Why in the field theory, particle's motion is described by 0+1 dimensional field theory?

Question

I started reading the lecture notes on Path integral formulation by Ashoke Das. At the very first page of the introduction chapter, he says that - "a theory describing the motion of a particle can be regarded as a special case, namely, we can think of such a theory as a $(0+1)$ dimensional field theory".
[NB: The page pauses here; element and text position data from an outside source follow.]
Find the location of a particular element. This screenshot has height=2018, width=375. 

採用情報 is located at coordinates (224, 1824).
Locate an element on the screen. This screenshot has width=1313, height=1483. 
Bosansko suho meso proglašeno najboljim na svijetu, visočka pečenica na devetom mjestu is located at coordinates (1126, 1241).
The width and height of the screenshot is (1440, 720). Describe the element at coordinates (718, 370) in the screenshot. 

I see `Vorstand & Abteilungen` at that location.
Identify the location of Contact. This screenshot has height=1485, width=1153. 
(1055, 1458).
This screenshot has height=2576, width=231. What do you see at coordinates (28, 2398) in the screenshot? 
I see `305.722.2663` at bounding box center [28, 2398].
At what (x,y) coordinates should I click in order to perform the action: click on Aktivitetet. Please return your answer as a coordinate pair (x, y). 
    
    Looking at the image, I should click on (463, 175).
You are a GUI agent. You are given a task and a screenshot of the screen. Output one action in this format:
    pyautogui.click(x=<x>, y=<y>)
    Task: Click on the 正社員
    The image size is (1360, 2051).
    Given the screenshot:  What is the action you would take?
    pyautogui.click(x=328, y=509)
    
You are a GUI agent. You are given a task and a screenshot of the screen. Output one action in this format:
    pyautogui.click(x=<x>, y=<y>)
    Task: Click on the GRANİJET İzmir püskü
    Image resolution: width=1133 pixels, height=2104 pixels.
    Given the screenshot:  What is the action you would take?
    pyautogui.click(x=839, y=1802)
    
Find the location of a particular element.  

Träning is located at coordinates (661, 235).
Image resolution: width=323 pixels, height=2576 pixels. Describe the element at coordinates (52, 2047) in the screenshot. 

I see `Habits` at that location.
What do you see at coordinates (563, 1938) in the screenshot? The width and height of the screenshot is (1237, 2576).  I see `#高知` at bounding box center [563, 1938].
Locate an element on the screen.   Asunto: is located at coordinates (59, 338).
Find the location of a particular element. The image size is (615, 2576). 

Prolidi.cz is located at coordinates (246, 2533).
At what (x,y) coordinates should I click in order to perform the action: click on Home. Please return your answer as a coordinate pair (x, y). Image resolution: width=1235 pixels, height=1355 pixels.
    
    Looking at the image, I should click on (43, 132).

I don't understand why this is so. Maybe it is a very trivial question but I couldn't find a straightforward answer. I am puzzled by thinking why the time is enough to describe the motion? A particle surely has spatial dimension and can move in a 3-dimensional space as well. In absence of any external potential, a particle moves in a straight-line with constant velocity. This certainly requires a $1+1$ description. Doesn't it?

Answer 1

Field theory in $(0+1)$ dimensions is formally equivalent to particle mechanics. To see why let's first consider a scalar field $\phi$ in $(d+1)$ dimensions: it specifies a field value $\phi(t, x_1,...,x_d)$ for each point $(t, x_1,...,x_d)$ in spacetime. Therefore, the field is a map from spacetime to real numbers:

$$(t, x_1,...,x_d) \rightarrow \phi(t, x_1,...,x_d).$$

On the other hand, the trajectory of a particle in $(d + 1)$ spacetime dimensions gives you a point in space for each time. The trajectory can be viewed as a map

$$t \rightarrow (\phi_1(t), . . . , \phi_d(t)).$$

I used the symbol $\phi_i(t)$ instead of the more common $x_i(t)$ to make more evident the analogy with the field case: the "output" of the "trajectory map" is $d$ real numbers but the "input" space is just the real line, formally a $(0+1)$ spacetime (i.e. only time!).

In short: a collection of $d$ scalar fields $\phi_i$ over $(0+1)$ spacetime is equivalent to the trajectory (or world line) of a particle in $(d+1)$ spacetime.

Note: it is also possible to consider $0+0$ "field theory", but this is another story, see this question.